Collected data

────────

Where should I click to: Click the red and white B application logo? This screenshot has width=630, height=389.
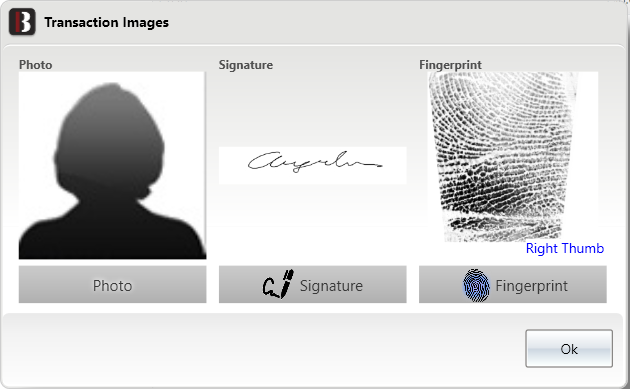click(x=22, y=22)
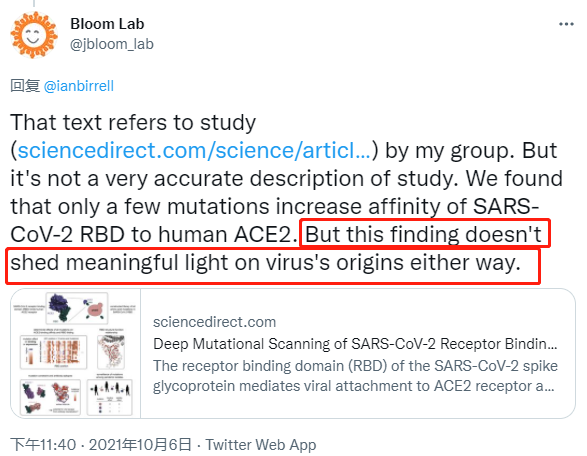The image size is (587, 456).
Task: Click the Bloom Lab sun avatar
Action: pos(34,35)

────────

• _The problem_
Text only, no pictures: copy every entry exactly.

• _Answer box_
Where should I click to: Click the red and white B application logo? This screenshot has width=630, height=389.
click(x=22, y=22)
The image size is (587, 456).
Task: Click the Bloom Lab sun avatar
Action: pos(34,35)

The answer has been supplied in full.